8. The method according to claim 1, wherein the method further comprises:

counting the use times of each vehicle function picture and the change times of picture rule data of each vehicle function picture, grouping the vehicle function pictures by utilizing a preset use times threshold and a preset change times threshold to obtain a first vehicle function picture, a second vehicle function picture, a third vehicle function picture and a fourth vehicle function picture, and respectively processing the vehicle function pictures in different groups by utilizing a preset strategy.

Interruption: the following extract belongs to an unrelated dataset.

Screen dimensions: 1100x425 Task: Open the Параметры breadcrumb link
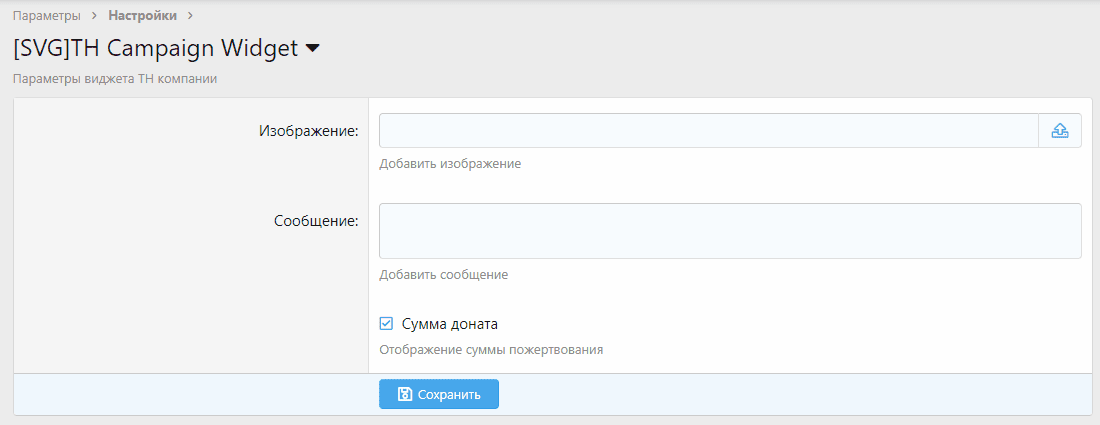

9. The method of claim 8, wherein the processing the different groups of vehicle function pictures with the predetermined policy respectively comprises:

for the first vehicle function picture, storing the first vehicle function picture after first drawing in a memory or a sandbox, and acquiring picture rule data of the first vehicle function picture from a server when an application program is started or used for the first time;

temporarily drawing the second vehicle function picture when the second vehicle function picture is used, and acquiring picture rule data of the second vehicle function picture from a server when an application program is started or used for the first time;

for the third vehicle function picture, storing the first drawn third vehicle function picture in a memory or a sandbox, and acquiring picture rule data of the third vehicle function picture from a server when the third vehicle function picture is used each time;

and temporarily drawing the fourth vehicle function picture when the fourth vehicle function picture is used, and acquiring picture rule data of the fourth vehicle function picture from a server every time the fourth vehicle function picture is used.

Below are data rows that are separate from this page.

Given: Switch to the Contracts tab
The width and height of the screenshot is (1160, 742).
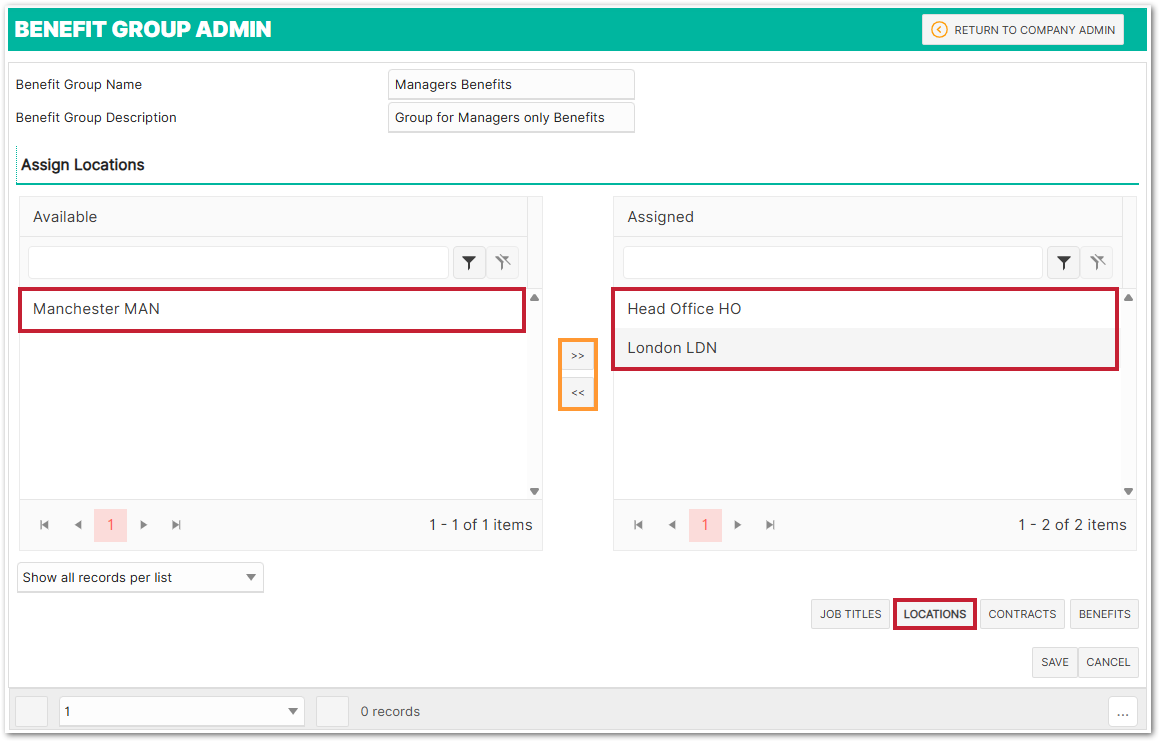Looking at the screenshot, I should tap(1022, 614).
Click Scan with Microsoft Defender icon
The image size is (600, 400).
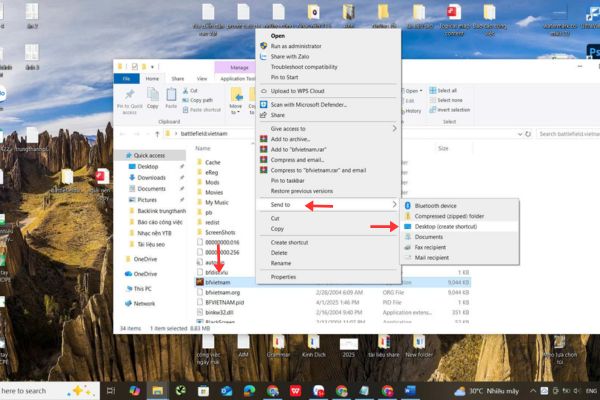264,104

10. A client-based vehicle function picture generation device, characterized by comprising:

the disassembly module is configured to acquire an original design picture of the vehicle function, disassemble the original design picture into drawing elements and determine drawing information of each drawing element in a reference coordinate system;

the processing module is configured to process drawing information belonging to the same original design picture into picture rule data by utilizing a preset data organization rule to obtain picture rule data corresponding to each original design picture;

the analysis module is configured to send the picture rule data to a client so that the client analyzes the picture rule data and performs coordinate conversion on drawing information of each drawing element in the picture rule data;

and the drawing module is configured to call corresponding function functions to draw the drawing elements in sequence by utilizing the element drawing sequence defined in the picture rule data based on the drawing information after coordinate conversion so as to generate a vehicle function picture corresponding to the original design picture.

11. An electronic device comprising a memory, a processor and a computer program stored on the memory and executable on the processor, the processor implementing the method of any one of claims 1 to 9 when the program is executed.

12. A computer readable storage medium storing a computer program, characterized in that the computer program when executed by a processor implements the method according to any one of claims 1 to 9.